Aim of the task
Could you copy every record exactly as it appears?
===== Excerpted records
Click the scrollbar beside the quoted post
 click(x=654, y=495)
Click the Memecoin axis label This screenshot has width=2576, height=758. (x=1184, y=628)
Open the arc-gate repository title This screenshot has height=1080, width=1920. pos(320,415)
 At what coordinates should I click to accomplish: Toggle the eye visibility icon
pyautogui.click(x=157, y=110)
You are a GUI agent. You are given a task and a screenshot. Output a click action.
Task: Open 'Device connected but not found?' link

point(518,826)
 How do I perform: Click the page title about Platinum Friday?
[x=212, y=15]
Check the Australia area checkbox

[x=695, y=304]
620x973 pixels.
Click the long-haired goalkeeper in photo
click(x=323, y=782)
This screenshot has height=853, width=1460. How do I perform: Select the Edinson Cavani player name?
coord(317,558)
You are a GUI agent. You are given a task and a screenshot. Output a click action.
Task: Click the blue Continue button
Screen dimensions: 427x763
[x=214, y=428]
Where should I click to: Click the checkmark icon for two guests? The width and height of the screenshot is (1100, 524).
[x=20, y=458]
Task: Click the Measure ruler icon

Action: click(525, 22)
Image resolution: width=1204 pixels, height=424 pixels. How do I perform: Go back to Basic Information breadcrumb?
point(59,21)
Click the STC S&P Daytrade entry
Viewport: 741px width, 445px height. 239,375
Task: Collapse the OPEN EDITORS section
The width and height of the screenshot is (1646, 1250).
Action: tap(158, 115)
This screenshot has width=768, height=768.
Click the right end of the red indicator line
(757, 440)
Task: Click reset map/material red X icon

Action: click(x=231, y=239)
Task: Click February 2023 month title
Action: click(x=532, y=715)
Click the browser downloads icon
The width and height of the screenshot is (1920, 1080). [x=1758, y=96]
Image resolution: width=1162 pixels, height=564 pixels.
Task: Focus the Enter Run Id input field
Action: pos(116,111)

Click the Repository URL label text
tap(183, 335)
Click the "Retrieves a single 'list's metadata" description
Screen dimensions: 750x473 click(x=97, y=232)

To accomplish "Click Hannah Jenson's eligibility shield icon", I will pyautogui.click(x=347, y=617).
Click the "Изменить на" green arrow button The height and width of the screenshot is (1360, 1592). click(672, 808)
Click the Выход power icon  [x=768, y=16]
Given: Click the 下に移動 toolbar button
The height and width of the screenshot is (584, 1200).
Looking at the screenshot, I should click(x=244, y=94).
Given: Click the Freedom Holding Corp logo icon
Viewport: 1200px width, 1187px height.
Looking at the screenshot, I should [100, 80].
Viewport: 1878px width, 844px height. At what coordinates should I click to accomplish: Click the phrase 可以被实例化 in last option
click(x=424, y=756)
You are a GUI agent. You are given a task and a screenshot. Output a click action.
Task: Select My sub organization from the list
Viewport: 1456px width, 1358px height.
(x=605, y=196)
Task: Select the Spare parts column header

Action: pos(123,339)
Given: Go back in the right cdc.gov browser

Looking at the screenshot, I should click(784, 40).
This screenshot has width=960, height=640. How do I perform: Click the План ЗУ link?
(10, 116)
==========
Answer
Click the scrollbar beside the quoted post
 click(x=654, y=495)
Click the Memecoin axis label This screenshot has width=2576, height=758. (x=1184, y=628)
Open the arc-gate repository title This screenshot has height=1080, width=1920. pos(320,415)
 At what coordinates should I click to accomplish: Toggle the eye visibility icon
pyautogui.click(x=157, y=110)
You are a GUI agent. You are given a task and a screenshot. Output a click action.
Task: Open 'Device connected but not found?' link

point(518,826)
 How do I perform: Click the page title about Platinum Friday?
[x=212, y=15]
Check the Australia area checkbox

[x=695, y=304]
620x973 pixels.
Click the long-haired goalkeeper in photo
click(x=323, y=782)
This screenshot has height=853, width=1460. How do I perform: Select the Edinson Cavani player name?
coord(317,558)
You are a GUI agent. You are given a task and a screenshot. Output a click action.
Task: Click the blue Continue button
Screen dimensions: 427x763
[x=214, y=428]
Where should I click to: Click the checkmark icon for two guests? The width and height of the screenshot is (1100, 524).
[x=20, y=458]
Task: Click the Measure ruler icon

Action: click(525, 22)
Image resolution: width=1204 pixels, height=424 pixels. How do I perform: Go back to Basic Information breadcrumb?
point(59,21)
Click the STC S&P Daytrade entry
Viewport: 741px width, 445px height. 239,375
Task: Collapse the OPEN EDITORS section
The width and height of the screenshot is (1646, 1250).
Action: tap(158, 115)
This screenshot has width=768, height=768.
Click the right end of the red indicator line
(757, 440)
Task: Click reset map/material red X icon

Action: click(x=231, y=239)
Task: Click February 2023 month title
Action: click(x=532, y=715)
Click the browser downloads icon
The width and height of the screenshot is (1920, 1080). [x=1758, y=96]
Image resolution: width=1162 pixels, height=564 pixels.
Task: Focus the Enter Run Id input field
Action: pos(116,111)

Click the Repository URL label text
tap(183, 335)
Click the "Retrieves a single 'list's metadata" description
Screen dimensions: 750x473 click(x=97, y=232)

To accomplish "Click Hannah Jenson's eligibility shield icon", I will pyautogui.click(x=347, y=617).
Click the "Изменить на" green arrow button The height and width of the screenshot is (1360, 1592). click(672, 808)
Click the Выход power icon  [x=768, y=16]
Given: Click the 下に移動 toolbar button
The height and width of the screenshot is (584, 1200).
Looking at the screenshot, I should click(x=244, y=94).
Given: Click the Freedom Holding Corp logo icon
Viewport: 1200px width, 1187px height.
Looking at the screenshot, I should [100, 80].
Viewport: 1878px width, 844px height. At what coordinates should I click to accomplish: Click the phrase 可以被实例化 in last option
click(x=424, y=756)
You are a GUI agent. You are given a task and a screenshot. Output a click action.
Task: Select My sub organization from the list
Viewport: 1456px width, 1358px height.
(x=605, y=196)
Task: Select the Spare parts column header

Action: pos(123,339)
Given: Go back in the right cdc.gov browser

Looking at the screenshot, I should click(784, 40).
This screenshot has width=960, height=640. How do I perform: Click the План ЗУ link?
(10, 116)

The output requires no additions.